La diplomazia europea si è attivata già la settimana successiva alle dichiarazioni di Trump: nella giornata del 15 maggio il ministro degli Esteri iraniano Mohammad Javad Zarif ha incontrato a Bruxelles l’Alto rappresentante Mogherini e i ministri degli Esteri dei tre paesi EU3 (Francia, Germania, Regno Unito). Gli incontri hanno avuto lo scopo di fornire a Zarif le prime rassicurazioni circa la volontà europea di fare tutto il possibile per salvaguardare l’accordo.
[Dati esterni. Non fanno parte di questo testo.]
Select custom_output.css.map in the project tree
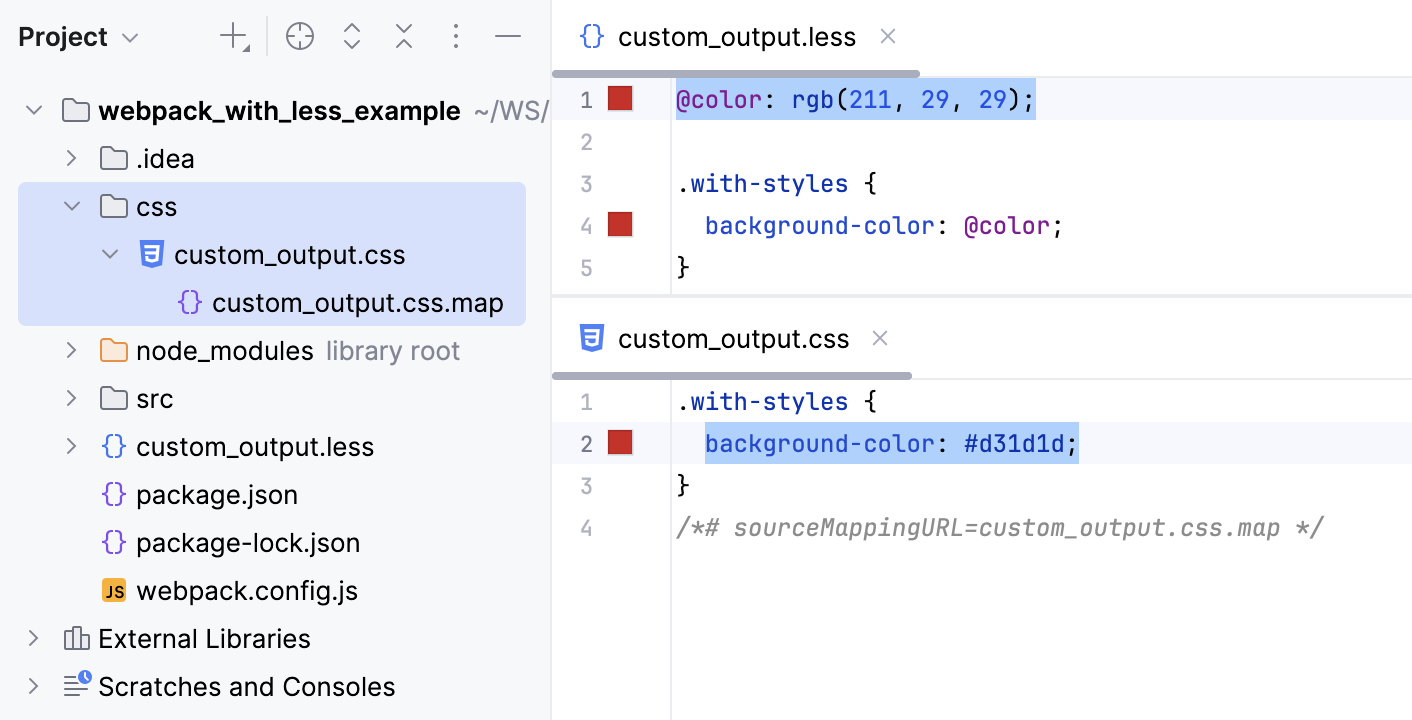 358,302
Al termine della giornata, l’Alto rappresentante ha indicato nove aree di cooperazione tra Unione europea e Iran sulle quali continuare ad agire per garantire la continua implementazione del JCPOA: il mantenimento e l’approfondimento delle relazioni economiche Ue-Iran; la continuazione della vendita di gas, petrolio e prodotti del settore petrolchimico iraniano; le transazioni bancarie; i trasporti via mare, terra, cielo e su ferrovia; il credito alle esportazioni e la cooperazione finanziaria, con il varo di misure di sostegno agli investimenti; l’ulteriore firma di MoU e contratti tra aziende europee e controparti iraniane; maggiori investimenti in Iran; la tutela degli operatori economici europei e la garanzia della certezza legale; lo sviluppo in Iran di un business environment trasparente e basato su regole condivise. 

L’Alto Rappresentante ha inoltre specificato che l’azione di creazione di meccanismi e misure per la tutela del deal non sarà prerogativa degli EU3 ma coinvolgerà altri paesi membri, e avverrà non solo a livello unionale ma anche a livello nazionale, soprattutto per quanto riguarda il varo di misure volte a proteggere gli operatori economici nazionali. 
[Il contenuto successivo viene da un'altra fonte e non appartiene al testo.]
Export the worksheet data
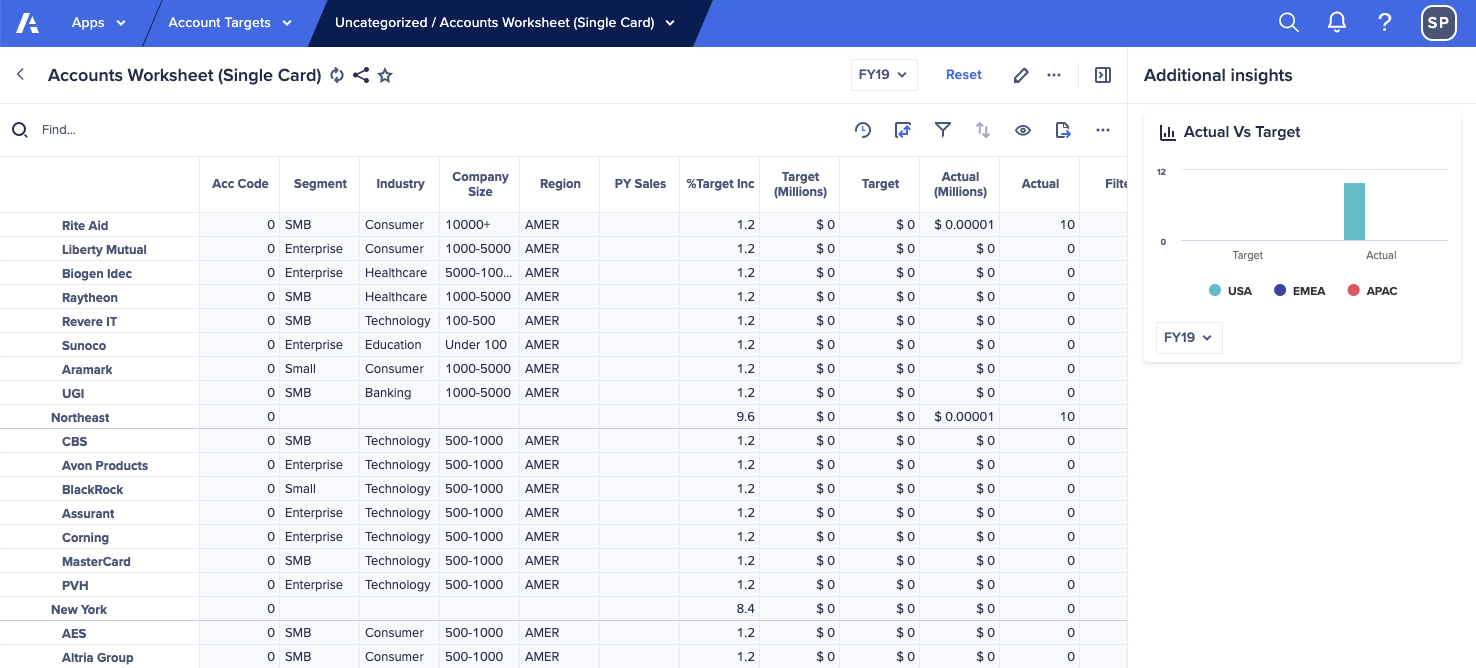Screen dimensions: 1476x668 click(x=1062, y=130)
L’Iran è stato al centro dell’agenda durante il vertice Ue-Balcani occidentali di Sofia del 17 maggio. All’indomani del vertice, la Commissione europea ha presentato alcune misure volte a contrastare il potenziale impatto negativo della reintroduzione delle sanzioni secondarie USA. In particolare, la Commissione ha avviato il processo di attivazione del Regolamento di Blocco del 1996[1], che verrà aggiornato a comprendere anche le nuove sanzioni extraterritoriali statunitensi, e ha avviato il processo che darà alla Banca Europea per gli Investimenti (BEI) il potere di fornire garanzie sulle attività finanziarie con l’Iran in modo da sostenere gli investimenti europei – soprattutto di piccole e medie imprese – nel paese. Queste misure entreranno in vigore a sessanta giorni stante la non opposizione di Parlamento e Consiglio. 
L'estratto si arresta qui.